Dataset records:
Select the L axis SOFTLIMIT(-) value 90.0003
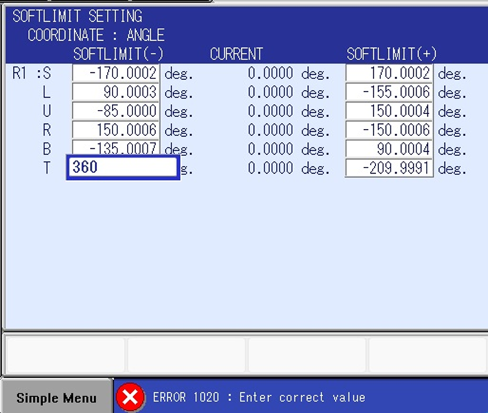The width and height of the screenshot is (488, 413). point(115,93)
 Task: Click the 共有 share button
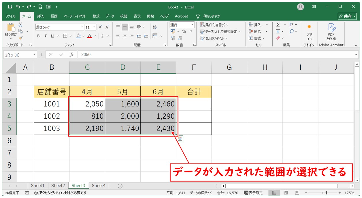(347, 16)
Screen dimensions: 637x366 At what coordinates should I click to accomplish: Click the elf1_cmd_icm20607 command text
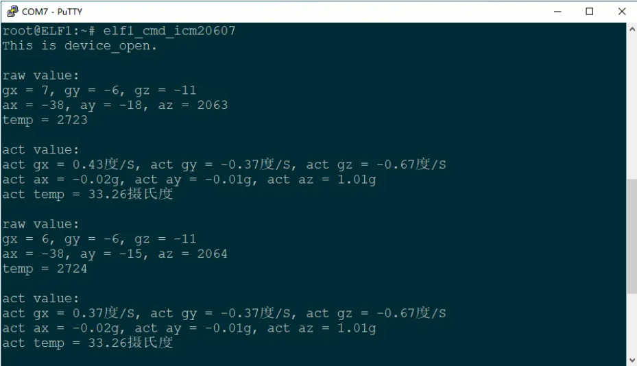169,31
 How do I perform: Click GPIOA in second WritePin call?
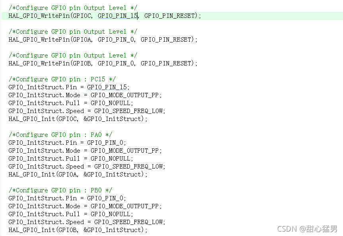(82, 40)
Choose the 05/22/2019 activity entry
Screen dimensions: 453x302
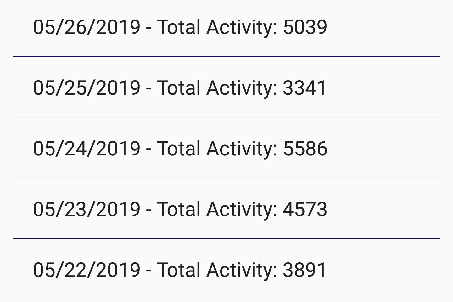pyautogui.click(x=227, y=269)
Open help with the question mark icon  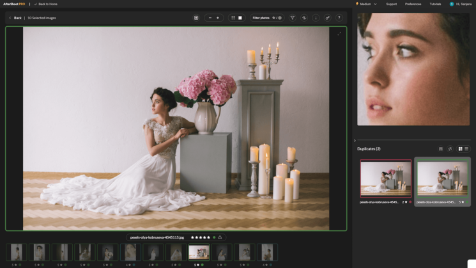pos(339,18)
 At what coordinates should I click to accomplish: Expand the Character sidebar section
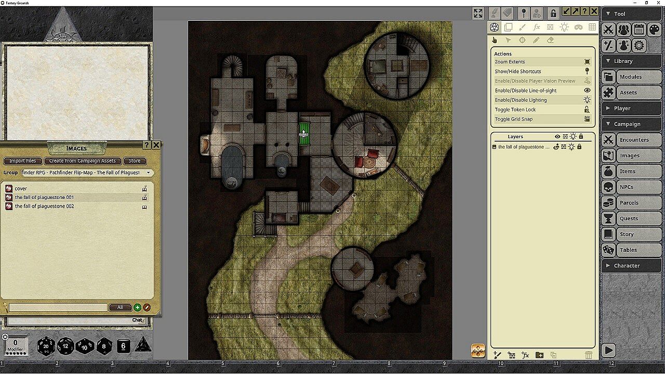pyautogui.click(x=631, y=265)
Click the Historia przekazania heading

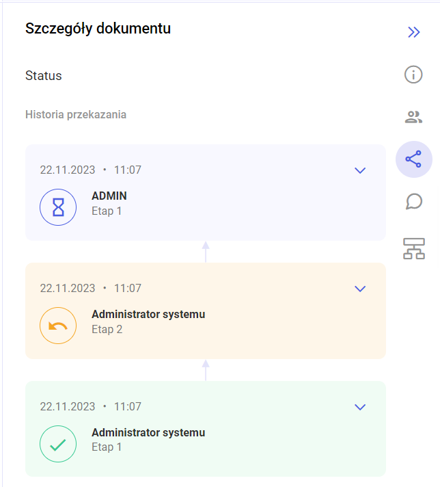[76, 115]
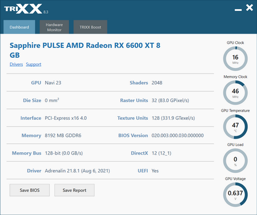Screen dimensions: 257x215
Task: Click the Navi 23 GPU value
Action: pos(53,83)
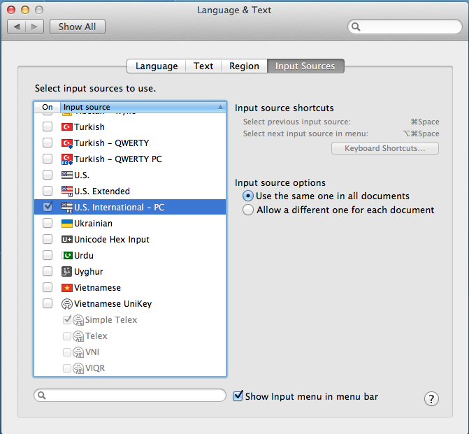Toggle Show Input menu in menu bar
Screen dimensions: 469x434
coord(238,396)
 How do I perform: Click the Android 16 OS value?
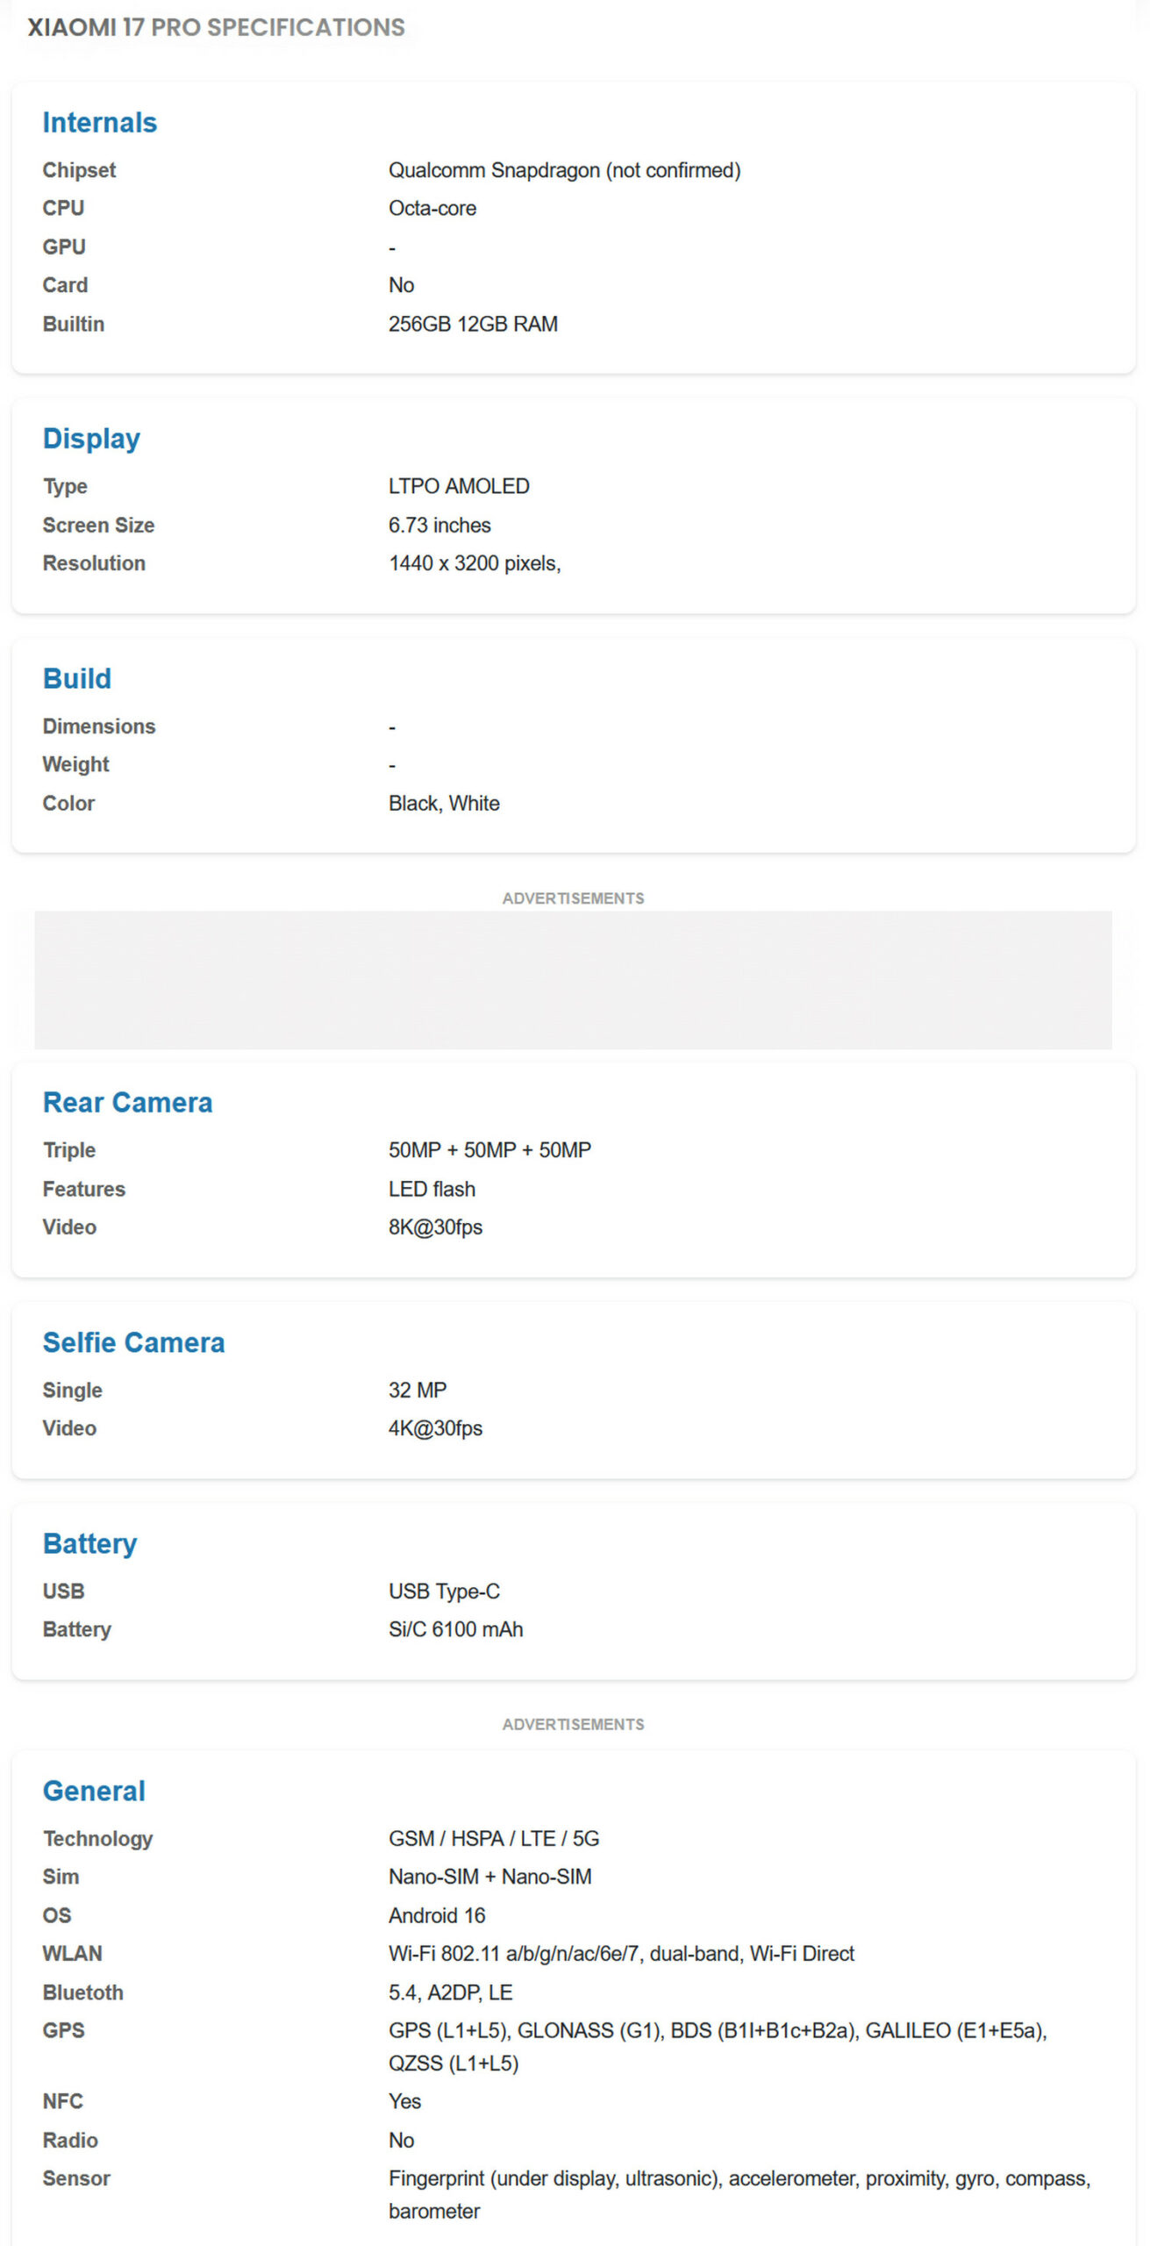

» Exercise brief
Your copy must hold exactly the lines from the one with "At what coordinates should I click to accomplish: Expand" to the end of the records above, both included, and no pictures.

» Worked solution
 At what coordinates should I click to accomplish: Expand the Character sidebar section
pyautogui.click(x=631, y=265)
Click the Historia przekazania heading

[76, 115]
Screen dimensions: 257x215
Task: Click the Navi 23 GPU value
Action: pos(53,83)
Toggle Show Input menu in menu bar
Screen dimensions: 469x434
coord(238,396)
 How do I perform: Click the Android 16 OS value?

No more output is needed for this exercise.